Anyway, a year and a half of lockdown ends up having an impact, one of which being what feels like an explosion in the number of people seeking advice, another being that I’ve now read enough of said ‘advice’ to recognise the whole agony aunt & uncle game is largely, like large parts of the psychiatry/psychotherapy world, a quasi-scientific sham. We might not be able to close the loop on the efficacy of agony-relieving advice, but we can at least take a heap of randomness out of the advice being dispensed to the lost, lonely and confused.

So, by way of a brief taster of what’s to come, here’s a small example from one of the less sensationalist of the agony aunt’s working in the UK today, Annalisa Barbieri from the Guardian, and the latest of her weekly ‘Family Ask’ columns (Saturday, June 19 – https://www.theguardian.com/lifeandstyle/2021/jun/18/disinvite-unsupportive-family-from-my-wedding).

The gist of this week’s contradiction is as follows:

“My partner and I are getting married this summer. It is a small wedding, and I have invited my mum and siblings. However, most of my family members are not supportive of my relationship… My partner and I are worried about how they might behave at the wedding, but I am concerned that disinviting them would be seen as aggressive… I feel torn: I don’t want to deepen the rift that exists, but at the same time I don’t want their behaviour to ruin our wedding.”

All in all, a fairly clear contradiction: should the worried bride-to-be un-invite her relations from the wedding, or allow them to potentially show-up and disrupt proceedings. Here’s what the problem looks like when mapped onto a Bubble Map:

As far as the Matrix is concerned at this point, the big idea is that the bride to be is not the only person in the world seeking to avoid aggression and crossing their fingers and trusting that the invited relatives won’t disrupt the day. The conflict, in Matrix terms, is a classic tension/stress versus trust conflict pair. For which the Matrix tells us the most frequently used contradiction-solving strategies are:

Which, when I look at Ms Barbieri’s advice (or rather psychotherapist, Henry Adeane, who she asked to tackle the problem) seems to fit rather well.

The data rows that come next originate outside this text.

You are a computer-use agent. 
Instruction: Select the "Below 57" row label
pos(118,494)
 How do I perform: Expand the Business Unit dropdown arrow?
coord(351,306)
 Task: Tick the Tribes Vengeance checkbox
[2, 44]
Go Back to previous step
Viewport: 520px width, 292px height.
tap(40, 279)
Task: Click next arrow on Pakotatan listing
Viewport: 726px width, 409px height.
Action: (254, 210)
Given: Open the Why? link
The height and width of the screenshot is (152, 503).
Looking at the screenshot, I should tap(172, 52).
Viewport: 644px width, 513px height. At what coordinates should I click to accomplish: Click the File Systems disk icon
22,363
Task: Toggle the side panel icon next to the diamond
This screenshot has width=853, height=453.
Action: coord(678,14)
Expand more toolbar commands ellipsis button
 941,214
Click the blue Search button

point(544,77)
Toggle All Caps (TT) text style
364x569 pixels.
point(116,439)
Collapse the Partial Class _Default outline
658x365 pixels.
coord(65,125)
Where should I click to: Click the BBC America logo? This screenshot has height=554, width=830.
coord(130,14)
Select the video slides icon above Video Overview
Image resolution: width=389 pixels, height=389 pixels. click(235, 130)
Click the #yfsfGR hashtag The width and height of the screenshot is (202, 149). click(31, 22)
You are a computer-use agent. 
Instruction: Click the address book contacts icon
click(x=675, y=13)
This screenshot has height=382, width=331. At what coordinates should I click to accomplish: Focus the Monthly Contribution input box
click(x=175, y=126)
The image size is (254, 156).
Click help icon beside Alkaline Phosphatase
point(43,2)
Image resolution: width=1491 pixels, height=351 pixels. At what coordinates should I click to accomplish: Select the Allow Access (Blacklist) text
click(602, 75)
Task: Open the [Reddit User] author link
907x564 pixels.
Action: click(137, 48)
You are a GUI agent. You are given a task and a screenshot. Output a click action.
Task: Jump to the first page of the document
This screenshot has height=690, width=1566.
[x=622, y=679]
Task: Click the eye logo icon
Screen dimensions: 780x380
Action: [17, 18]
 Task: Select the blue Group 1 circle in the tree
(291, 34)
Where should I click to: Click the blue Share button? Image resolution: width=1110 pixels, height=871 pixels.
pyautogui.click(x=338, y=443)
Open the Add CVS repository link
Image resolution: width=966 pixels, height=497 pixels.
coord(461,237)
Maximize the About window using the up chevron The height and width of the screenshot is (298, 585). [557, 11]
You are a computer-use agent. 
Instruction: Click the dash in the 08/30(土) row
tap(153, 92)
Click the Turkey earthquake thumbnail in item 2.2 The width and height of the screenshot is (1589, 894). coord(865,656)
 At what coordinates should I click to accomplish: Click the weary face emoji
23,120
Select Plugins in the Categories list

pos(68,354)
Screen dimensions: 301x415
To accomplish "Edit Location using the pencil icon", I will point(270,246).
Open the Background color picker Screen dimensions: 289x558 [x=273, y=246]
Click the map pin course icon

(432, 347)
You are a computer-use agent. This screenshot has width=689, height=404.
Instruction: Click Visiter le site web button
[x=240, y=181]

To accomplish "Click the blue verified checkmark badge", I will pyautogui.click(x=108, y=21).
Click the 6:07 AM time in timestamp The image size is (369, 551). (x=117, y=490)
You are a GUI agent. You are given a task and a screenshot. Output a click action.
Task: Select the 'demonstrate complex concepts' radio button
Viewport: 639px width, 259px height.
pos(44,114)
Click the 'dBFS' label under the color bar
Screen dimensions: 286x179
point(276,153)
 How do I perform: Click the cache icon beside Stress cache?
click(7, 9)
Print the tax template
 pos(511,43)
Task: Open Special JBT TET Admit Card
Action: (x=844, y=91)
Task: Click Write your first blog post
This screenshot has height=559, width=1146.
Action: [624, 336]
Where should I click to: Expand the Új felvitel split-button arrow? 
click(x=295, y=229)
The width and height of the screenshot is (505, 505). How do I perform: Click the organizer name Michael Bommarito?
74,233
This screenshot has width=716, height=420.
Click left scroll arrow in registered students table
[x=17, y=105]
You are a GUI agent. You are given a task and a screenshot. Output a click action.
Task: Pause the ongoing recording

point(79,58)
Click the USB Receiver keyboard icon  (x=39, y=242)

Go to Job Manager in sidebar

The main crux of that advice makes for an elegant illustration of Inventive Principle 10, Preliminary Action – or ‘do something in advance’:

“… inviting your mum and the difficult sibling to a meal, “somewhere neutral. Be kind and gentle but firm, and say something such as, ‘I don’t think you want to be at the wedding, and I don’t want you to be there if you’re not comfortable with my relationship and marriage.’”

Then, the follow-up, this time an on-the-money illustration of Principle 31, ‘Pause’:

“…looking at the way you respond to what they say: if you feel peaceful and as if you’ve cleared the air, then possibly this is a goer. But if you feel tense and wrongfooted, then it’s best if you disinvite them. And, remember, it’s fine to take a day or two after the meeting to think about the way you feel and decide what to do.”

One bride-shaped swallow doesn’t make a summer of course, but we’ve now analysed enough of these types of case (one of the non-engineer member of the SI Network has been using TRIZ in marriage-guidance counselling for several years now) to see a relevance that begins to turn the quasi-science story around the other way. If the Matrix is pointing in the same directions as the psychotherapists, and is based on cases where we have been able to close the loop (so we know the directions have delivered success in business settings), does that mean it becomes the ‘evidence-based’ data that the psychotherapists always want but have never thus far had? It’s probably a long road ahead, but there’s no better time to embark on long roads than times of crisis. Like the pandemic-driven mental-health tsunami heading our way.